▸ **Task item**
Reproduce the data exactly, leaving nothing out.

BEGIN Input

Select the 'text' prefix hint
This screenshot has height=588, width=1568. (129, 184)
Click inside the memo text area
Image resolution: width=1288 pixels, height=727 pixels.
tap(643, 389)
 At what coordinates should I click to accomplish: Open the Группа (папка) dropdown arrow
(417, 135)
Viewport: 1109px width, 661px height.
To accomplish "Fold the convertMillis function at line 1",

END Input

▸ **Answer for this exercise**
Select the 'text' prefix hint
This screenshot has height=588, width=1568. (129, 184)
Click inside the memo text area
Image resolution: width=1288 pixels, height=727 pixels.
tap(643, 389)
 At what coordinates should I click to accomplish: Open the Группа (папка) dropdown arrow
(417, 135)
Viewport: 1109px width, 661px height.
To accomplish "Fold the convertMillis function at line 1",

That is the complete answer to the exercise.